И когда я получил и возвратил полагающийся мне поцелуй и когда он выпустил меня из своих крепких, и на этот раз, может быть, искренних, объятий, он сказал:
— Прежде всего — я настаиваю на этом — наш дорогой гость должен быть в десять часов в постели. Позже не засиживаться! Поняли? А ты, Юдифь, — обратился он к девушке, которая не сводила с меня глаз, — ты не поцелуешь меня?
— Ах, да, — холодно сказала Юдифь, склонилась над ним во всей своей юной красе и легонько поцеловала в лоб.
Он попытался удержать ее, ему хотелось, чтобы она осталась до ужина у него, пока Валли и мать будут вводить меня в лабиринт финансовых дел. Но она высвободила свои руки и отправилась вслед за нами. В продолжение всего разговора, который затянулся до двух часов ночи (а мне еще не все стало ясным), она терпеливо оставалась на месте и следила за нашей беседой. Только на короткий миг она оставила нас и, ступая на цыпочках, удостоверилась, лег ли ее Виктор спать, вычистил ли он предварительно зубы, прочитал ли вечернюю молитву и уложил ли учебники к завтрашним урокам. Она как бы заменяла мать младшему брату, который подчинялся ей беспрекословно. Он был тихий, послушный, но вспыльчивый мальчик. Все говорили, что он чрезвычайно похож на меня в детстве.
Я в детстве! Моя жестокая память откликнулась и на это, и с затаенной болью я устремился к тому времени, когда я не знал еще Эвелины.
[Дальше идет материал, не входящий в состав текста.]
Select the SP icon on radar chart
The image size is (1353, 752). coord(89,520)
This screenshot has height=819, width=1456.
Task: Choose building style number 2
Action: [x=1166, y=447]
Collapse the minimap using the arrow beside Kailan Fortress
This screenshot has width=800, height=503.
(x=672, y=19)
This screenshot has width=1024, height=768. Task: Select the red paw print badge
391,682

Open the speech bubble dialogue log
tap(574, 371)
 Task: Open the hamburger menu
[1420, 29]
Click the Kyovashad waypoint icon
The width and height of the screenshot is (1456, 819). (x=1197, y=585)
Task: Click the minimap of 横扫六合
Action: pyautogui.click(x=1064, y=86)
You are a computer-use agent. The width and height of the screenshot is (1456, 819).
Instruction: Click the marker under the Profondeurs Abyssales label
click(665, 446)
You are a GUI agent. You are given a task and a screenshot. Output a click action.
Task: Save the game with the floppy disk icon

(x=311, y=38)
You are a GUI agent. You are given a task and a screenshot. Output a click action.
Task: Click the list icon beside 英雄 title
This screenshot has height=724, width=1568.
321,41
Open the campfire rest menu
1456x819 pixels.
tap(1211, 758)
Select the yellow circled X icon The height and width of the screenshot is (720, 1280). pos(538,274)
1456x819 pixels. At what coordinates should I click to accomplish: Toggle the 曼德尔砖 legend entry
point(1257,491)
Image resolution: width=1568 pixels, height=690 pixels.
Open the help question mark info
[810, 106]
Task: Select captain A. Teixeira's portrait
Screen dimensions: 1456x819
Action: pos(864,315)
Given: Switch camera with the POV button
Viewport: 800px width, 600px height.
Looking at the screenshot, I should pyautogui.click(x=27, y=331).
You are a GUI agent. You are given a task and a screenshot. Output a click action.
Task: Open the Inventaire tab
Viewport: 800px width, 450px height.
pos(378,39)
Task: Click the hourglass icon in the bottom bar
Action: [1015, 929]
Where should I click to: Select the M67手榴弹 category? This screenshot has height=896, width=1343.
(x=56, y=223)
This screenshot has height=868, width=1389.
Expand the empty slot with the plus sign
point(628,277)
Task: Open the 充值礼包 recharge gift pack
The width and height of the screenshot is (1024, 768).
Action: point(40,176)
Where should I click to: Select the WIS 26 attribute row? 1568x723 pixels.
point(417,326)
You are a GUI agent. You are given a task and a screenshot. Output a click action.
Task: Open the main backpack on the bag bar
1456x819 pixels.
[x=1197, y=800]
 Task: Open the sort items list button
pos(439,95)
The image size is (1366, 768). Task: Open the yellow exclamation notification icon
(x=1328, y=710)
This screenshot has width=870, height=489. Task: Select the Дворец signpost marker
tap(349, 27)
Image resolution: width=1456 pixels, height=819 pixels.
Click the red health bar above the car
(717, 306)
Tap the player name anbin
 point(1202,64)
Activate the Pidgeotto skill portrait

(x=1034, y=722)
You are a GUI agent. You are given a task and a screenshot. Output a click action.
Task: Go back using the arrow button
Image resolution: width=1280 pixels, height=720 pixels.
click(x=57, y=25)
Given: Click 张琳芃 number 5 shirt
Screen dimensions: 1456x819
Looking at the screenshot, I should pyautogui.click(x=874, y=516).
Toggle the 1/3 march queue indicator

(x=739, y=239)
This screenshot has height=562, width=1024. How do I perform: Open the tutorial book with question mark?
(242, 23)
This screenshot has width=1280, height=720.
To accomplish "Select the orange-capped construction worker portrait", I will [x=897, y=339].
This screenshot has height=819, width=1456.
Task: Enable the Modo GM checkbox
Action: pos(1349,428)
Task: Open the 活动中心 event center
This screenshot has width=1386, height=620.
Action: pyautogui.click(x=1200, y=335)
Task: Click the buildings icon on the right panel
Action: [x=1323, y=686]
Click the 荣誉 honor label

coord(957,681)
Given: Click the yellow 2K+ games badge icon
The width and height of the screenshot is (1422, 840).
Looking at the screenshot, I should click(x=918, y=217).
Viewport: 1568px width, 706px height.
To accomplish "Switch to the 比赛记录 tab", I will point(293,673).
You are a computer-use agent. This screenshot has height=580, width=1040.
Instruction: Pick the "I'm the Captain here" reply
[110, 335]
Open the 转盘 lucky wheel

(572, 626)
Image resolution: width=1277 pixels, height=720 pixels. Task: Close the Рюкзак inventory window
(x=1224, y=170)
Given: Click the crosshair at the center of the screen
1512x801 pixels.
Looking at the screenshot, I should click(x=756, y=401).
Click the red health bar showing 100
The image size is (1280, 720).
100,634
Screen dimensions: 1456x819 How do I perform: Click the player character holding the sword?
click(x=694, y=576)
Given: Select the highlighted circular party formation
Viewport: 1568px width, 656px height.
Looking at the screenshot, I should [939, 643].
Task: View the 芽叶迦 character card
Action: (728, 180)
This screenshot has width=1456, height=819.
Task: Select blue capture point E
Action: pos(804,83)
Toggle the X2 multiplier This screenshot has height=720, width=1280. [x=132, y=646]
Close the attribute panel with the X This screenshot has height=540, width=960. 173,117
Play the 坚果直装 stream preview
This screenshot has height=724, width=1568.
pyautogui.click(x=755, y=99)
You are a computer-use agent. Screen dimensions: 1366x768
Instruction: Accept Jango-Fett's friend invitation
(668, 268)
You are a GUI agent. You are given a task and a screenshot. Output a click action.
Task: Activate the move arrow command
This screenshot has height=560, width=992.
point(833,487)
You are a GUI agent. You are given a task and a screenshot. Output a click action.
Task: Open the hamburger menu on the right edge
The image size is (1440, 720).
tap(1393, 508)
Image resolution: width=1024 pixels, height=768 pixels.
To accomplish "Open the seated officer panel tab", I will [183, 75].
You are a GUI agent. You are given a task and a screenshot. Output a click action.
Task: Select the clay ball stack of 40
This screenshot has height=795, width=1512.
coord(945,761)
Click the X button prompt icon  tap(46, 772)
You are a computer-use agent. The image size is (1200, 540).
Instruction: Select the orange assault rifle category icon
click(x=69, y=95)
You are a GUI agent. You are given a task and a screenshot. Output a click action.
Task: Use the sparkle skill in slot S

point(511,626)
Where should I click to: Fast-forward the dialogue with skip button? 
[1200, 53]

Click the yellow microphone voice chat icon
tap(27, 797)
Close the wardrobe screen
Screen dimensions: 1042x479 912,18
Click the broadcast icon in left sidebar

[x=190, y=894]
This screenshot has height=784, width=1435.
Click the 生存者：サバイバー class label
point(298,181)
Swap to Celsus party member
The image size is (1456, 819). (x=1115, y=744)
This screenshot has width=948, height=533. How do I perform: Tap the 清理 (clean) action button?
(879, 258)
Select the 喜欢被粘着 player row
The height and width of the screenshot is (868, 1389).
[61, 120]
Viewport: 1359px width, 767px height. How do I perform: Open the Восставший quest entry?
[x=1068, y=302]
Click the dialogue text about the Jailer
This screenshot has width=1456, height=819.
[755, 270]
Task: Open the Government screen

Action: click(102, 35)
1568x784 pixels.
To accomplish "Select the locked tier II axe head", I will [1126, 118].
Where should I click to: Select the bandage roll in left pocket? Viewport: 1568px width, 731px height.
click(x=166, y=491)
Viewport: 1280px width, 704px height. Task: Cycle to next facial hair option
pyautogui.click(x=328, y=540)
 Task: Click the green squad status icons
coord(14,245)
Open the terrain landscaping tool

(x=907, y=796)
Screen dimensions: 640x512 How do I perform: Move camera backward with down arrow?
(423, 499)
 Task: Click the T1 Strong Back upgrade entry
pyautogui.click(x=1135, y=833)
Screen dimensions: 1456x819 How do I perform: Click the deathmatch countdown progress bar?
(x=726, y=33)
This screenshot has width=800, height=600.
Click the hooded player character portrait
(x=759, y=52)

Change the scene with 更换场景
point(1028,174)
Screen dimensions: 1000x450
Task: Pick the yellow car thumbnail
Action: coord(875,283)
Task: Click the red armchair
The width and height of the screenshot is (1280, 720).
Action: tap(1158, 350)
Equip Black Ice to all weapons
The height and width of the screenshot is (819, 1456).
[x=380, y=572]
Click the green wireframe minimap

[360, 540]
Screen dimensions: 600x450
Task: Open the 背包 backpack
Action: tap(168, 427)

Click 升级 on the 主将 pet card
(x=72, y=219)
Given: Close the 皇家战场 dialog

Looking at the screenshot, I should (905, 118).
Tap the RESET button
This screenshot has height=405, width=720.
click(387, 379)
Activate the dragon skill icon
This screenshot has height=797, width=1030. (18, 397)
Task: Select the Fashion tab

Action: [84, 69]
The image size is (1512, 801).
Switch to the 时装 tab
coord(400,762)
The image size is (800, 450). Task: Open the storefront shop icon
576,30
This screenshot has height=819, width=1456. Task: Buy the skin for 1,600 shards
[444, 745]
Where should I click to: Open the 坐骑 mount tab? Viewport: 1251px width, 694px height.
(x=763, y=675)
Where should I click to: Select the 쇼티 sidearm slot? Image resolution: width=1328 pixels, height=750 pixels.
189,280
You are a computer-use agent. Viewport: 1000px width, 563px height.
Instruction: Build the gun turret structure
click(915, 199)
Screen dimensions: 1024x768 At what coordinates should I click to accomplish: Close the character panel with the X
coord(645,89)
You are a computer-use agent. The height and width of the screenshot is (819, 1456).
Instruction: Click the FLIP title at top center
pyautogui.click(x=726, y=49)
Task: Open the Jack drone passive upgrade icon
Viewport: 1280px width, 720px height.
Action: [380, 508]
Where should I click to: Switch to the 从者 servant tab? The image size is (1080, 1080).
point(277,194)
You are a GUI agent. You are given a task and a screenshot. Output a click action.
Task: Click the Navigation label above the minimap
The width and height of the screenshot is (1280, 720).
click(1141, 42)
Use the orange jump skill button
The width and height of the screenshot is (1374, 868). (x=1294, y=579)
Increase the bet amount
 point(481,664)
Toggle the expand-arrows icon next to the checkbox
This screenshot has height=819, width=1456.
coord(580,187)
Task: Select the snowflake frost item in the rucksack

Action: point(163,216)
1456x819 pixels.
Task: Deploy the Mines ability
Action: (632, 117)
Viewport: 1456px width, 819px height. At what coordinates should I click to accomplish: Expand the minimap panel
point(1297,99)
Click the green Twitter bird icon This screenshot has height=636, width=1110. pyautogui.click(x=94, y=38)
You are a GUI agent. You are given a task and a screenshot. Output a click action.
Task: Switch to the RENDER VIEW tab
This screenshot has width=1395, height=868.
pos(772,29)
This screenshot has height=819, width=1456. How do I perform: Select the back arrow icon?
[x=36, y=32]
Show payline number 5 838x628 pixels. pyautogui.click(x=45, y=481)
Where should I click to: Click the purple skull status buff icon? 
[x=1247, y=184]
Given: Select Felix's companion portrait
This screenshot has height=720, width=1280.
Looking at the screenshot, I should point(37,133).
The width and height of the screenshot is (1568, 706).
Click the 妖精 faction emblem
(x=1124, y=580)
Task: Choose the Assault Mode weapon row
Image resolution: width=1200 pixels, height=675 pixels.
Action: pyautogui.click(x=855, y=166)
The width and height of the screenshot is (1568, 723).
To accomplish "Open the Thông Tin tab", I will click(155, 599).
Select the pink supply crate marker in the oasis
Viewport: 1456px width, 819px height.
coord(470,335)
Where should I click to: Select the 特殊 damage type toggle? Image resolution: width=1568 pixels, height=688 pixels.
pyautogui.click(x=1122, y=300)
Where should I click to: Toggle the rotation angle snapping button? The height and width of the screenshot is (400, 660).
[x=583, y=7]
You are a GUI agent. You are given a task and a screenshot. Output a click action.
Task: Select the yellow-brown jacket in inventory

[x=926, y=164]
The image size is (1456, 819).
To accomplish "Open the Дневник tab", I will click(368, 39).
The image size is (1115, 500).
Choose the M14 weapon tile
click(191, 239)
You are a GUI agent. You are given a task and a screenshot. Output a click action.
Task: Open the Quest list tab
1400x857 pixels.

Мать старалась изобразить мне наше финансовое положение более расстроенным, чем это, вероятно, было в действительности. Впрочем, мать была мало осведомлена. Юдифь, при всей ее юности и кажущемся легкомыслии, знала о многом лучше, чем мать. Я видел это по ее взгляду. Все три женщины хотели только одного — снова втянуть меня в круг семьи. Они боялись, что я стану сопротивляться. Они не видели, что среди них сидит совсем другой, потерянный человек. Часов около десяти мать на короткое время оставила нас одних. Она хотела уложить отца. Насколько я мог судить, он и без посторонней помощи мог проделать короткий путь из кабинета в спальню. Его непременно хотели изобразить жалким, неспособным вести свои дела стариком, а он сохранил всю свою несокрушимую силу воли.